Au Cameroun, les Pygmées misent sur l’école « pour sauver » leurs forêts de la destruction

En 2020, le Cameroun a perdu plus de 100 000 hectares de forêts primaires humides au profit d’une agro-industrie intensive.

Dans la salle de classe des CM2 de l’école publique de Nomédjoh, village du Cameroun situé dans la région Est, les élèves s’imaginent médecin, sous-préfet, militaire ou enseignant. A 15 ans, Denis Eléké, lui, veut devenir policier pour « arrêter les méchants », aider sa famille et, surtout, « veiller à ce qu’on ne coupe plus les arbres ». « Tout est en train de disparaître », s’inquiète le garçon, en tirant sur son vieux pull à capuche. « J’aime me promener dans la forêt, mais je vois bien que ça diminue », abonde Emmanuel Essoko, assis à l’ombre d’un bananier plantain dans la cour de récréation. Visage poupin et rieur, lui se verrait bien maire.

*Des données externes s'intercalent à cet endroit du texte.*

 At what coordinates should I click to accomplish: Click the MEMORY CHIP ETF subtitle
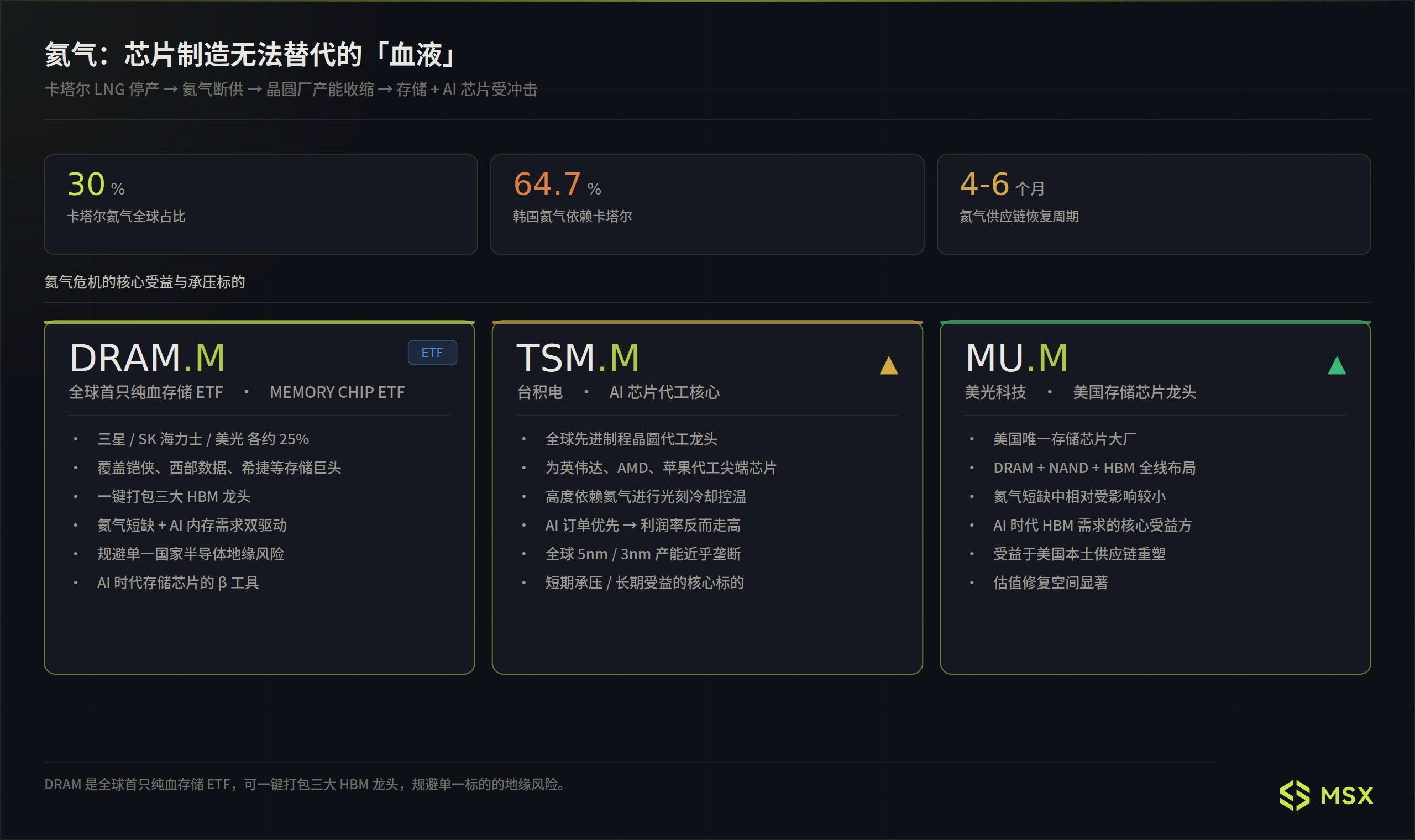tap(337, 392)
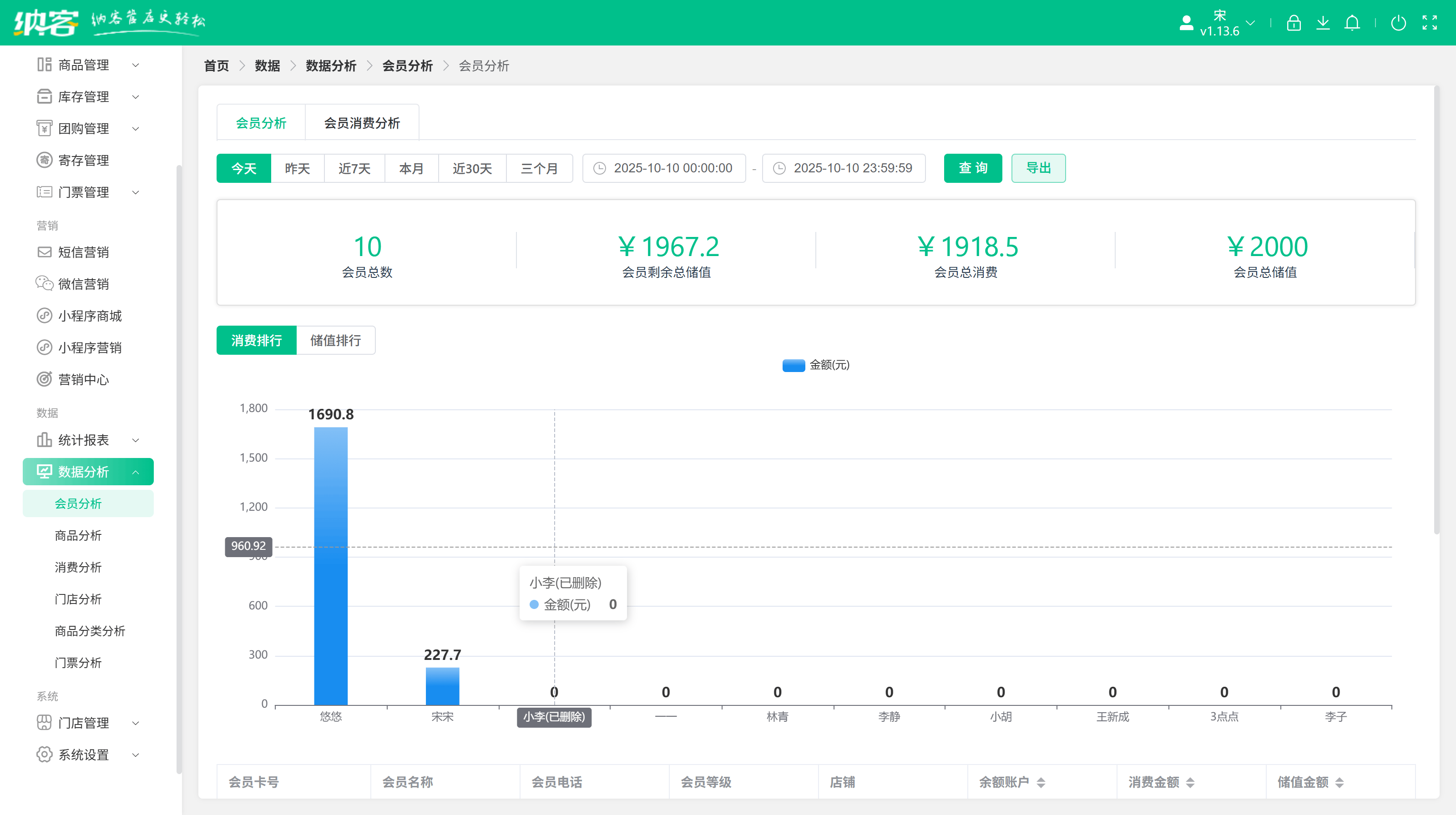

Comme Denis, Emmanuel est baka. Ce peuple autochtone de la forêt vit de la chasse, de la pêche et de la cueillette, forme aux côtés des Bagyeli, des Bedzang ou des Bakola, la communauté des Pygmées − un terme qu’ils jugent d’ailleurs péjoratif. Ils seraient environ 120 000 (0,4 % des Camerounais) répartis dans les trois régions du Centre, de l’Est et du Sud, un nombre approximatif en l’absence d’actes de naissance ou de documents d’identité. Beaucoup se sont sédentarisées dans des villages ou des campements de quelques dizaines à quelques centaines de membres.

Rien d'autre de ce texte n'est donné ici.